# [STORED DATA]
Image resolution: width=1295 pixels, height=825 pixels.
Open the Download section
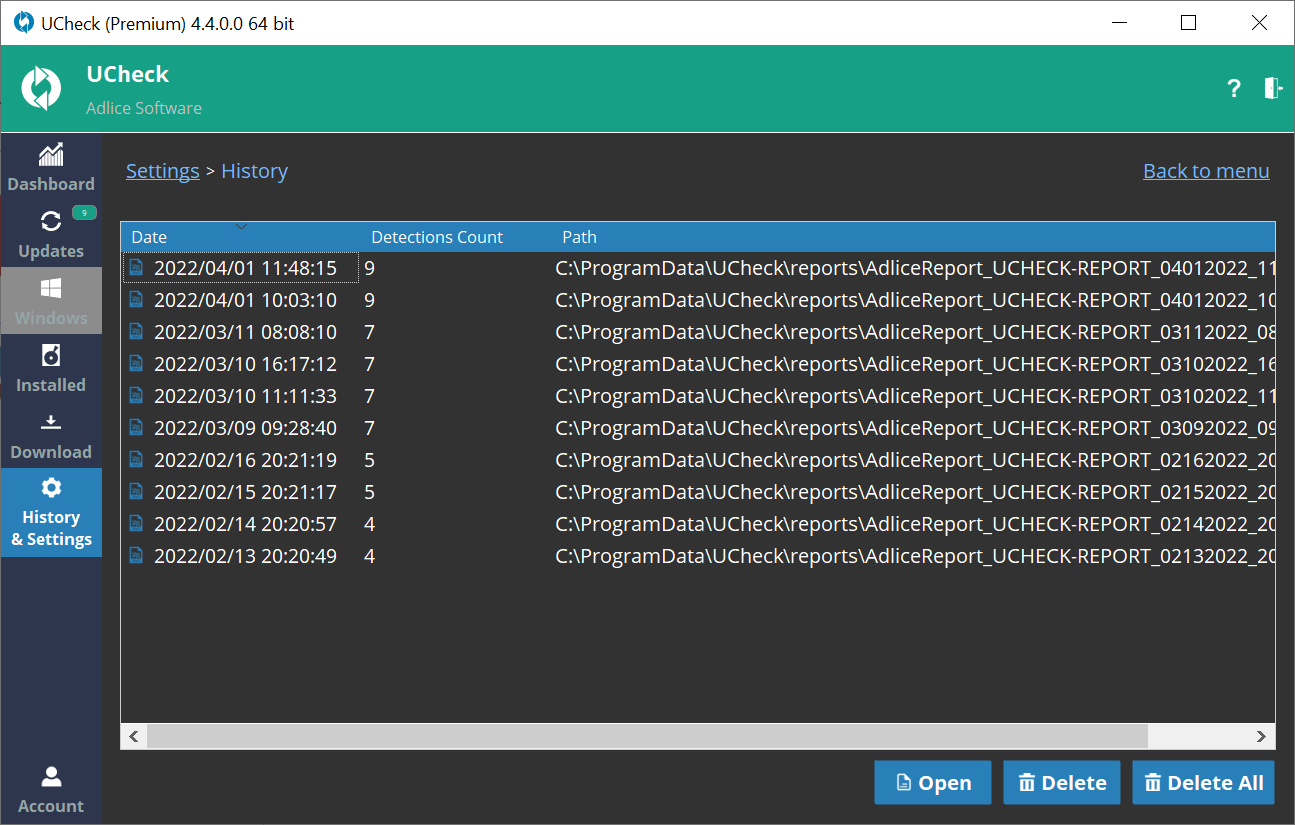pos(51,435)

...

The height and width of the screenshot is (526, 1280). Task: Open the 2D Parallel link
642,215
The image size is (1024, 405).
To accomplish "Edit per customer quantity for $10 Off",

...

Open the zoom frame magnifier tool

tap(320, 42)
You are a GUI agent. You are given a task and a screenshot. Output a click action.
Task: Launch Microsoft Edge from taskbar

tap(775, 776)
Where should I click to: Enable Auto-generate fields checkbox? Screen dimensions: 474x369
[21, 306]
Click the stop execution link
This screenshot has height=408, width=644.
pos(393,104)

# [EXERCISE INSTRUCTIONS]
Retype only the stretch of lines above starting at the one with "The height and" and stopping at the one with "per customer quantity", exactly as written, with both kept.

# [EXERCISE RESPONSE]
The height and width of the screenshot is (526, 1280). Task: Open the 2D Parallel link
642,215
The image size is (1024, 405).
To accomplish "Edit per customer quantity for $10 Off",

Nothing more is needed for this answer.